Minimax rates for heterogeneous causal effect estimation

from arxiv, This update resolves the minimax rates regardless of whether propensity scores or regression functions are more smooth - and now in two models, depending on whether the control or marginal regressions are assumed smooth. Some typos and errors have also been fixed

Estimation of heterogeneous causal effects - i.e., how effects of policies and treatments vary across subjects - is a fundamental task in causal inference, playing a crucial role in optimal treatment allocation, generalizability, subgroup effects, and more. Many flexible methods for estimating conditional average treatment effects (CATEs) have been proposed in recent years, but questions surrounding optimality have remained largely unanswered. In particular, a minimax theory of optimality has yet to be developed, with the minimax rate of convergence and construction of rate-optimal estimators remaining open problems. In this paper we derive the minimax rate for CATE estimation, in a nonparametric model where distributional components are Holder-smooth, and present a new local polynomial estimator, giving high-level conditions under which it is minimax optimal. More specifically, our minimax lower bound is derived via a localized version of the method of fuzzy hypotheses, combining lower bound constructions for nonparametric regression and functional estimation. Our proposed estimator can be viewed as a local polynomial R-Learner, based on a localized modification of higher-order influence function methods; it is shown to be minimax optimal under a condition on how accurately the covariate distribution is estimated. The minimax rate we find exhibits several interesting features, including a non-standard elbow phenomenon and an unusual interpolation between nonparametric regression and functional estimation rates. The latter quantifies how the CATE, as an estimand, can be viewed as a regression/functional hybrid. We conclude with some discussion of a few remaining open problems.

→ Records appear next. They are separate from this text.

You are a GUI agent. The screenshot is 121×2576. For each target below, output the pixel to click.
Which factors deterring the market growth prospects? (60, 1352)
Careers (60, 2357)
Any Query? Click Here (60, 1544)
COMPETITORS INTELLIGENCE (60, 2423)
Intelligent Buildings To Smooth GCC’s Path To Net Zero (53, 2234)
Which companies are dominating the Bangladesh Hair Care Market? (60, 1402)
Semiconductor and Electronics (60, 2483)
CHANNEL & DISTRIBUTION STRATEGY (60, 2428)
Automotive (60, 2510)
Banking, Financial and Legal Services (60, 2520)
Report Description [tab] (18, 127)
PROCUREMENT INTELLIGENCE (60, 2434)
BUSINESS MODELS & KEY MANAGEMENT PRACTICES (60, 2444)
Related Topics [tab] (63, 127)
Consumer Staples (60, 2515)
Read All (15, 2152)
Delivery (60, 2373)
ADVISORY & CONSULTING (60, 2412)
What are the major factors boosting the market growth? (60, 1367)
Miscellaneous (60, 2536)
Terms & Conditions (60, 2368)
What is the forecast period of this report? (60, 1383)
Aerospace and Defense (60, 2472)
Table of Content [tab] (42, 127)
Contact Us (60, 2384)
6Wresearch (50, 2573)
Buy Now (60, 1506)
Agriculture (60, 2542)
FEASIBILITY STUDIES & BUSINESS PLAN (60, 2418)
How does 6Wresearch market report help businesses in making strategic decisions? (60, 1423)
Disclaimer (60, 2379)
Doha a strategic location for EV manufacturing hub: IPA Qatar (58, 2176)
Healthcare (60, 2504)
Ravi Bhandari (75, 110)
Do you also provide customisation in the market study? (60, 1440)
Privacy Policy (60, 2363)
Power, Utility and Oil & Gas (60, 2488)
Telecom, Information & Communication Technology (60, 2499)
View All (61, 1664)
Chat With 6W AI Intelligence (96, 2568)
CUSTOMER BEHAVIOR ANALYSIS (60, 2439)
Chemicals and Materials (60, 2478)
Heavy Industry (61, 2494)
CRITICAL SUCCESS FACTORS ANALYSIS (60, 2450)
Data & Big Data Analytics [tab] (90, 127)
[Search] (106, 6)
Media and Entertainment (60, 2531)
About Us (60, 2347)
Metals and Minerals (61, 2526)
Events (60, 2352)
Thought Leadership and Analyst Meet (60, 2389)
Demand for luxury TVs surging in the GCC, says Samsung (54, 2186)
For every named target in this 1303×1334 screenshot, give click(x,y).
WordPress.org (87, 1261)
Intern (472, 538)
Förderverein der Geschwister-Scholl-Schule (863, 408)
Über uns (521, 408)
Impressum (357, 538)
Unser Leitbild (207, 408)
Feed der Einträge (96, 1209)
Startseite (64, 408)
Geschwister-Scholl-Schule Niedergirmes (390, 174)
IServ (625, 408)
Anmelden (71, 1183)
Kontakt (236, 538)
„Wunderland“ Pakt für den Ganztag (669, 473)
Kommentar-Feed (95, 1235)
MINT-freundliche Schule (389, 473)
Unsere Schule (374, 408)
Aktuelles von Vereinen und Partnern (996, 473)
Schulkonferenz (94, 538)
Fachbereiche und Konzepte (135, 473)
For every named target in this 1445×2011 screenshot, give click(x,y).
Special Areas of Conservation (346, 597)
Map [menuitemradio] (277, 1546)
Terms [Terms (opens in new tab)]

翻译：异质性因果效应估计（即政策与处理效应如何随个体变化）是因果推断中的基本任务，在最优处理分配、泛化性、亚组效应等中起着关键作用。近年来虽已提出许多灵活的条件平均处理效应（CATE）估计方法，但关于最优性的问题仍悬而未决。具体而言，极小极大最优性理论尚待发展，其收敛速率及速率最优估计量的构造仍属开放性问题。本文在分布成分具有赫尔德光滑性的非参数模型中推导了CATE估计的极小极大速率，并提出新的局部多项式估计量，给出了其达到极小极大最优性的高阶条件。更为具体地，我们通过模糊假设方法的局部化版本推导极小极大下界，融合了非参数回归与函数估计的下界构造技术。本文提出的估计量可视为基于高阶影响函数方法的局部化改进的局部多项式R-学习器，在满足协变量分布估计精度的条件下被证明是极小极大最优的。所得到的极小极大速率展现出若干有趣特征，包括非标准拐点现象以及非参数回归与函数估计速率间的非寻常插值，后者量化了CATE作为估计目标可被视为回归/函数混合体的特性。最后，我们讨论了若干仍待解决的开放性问题。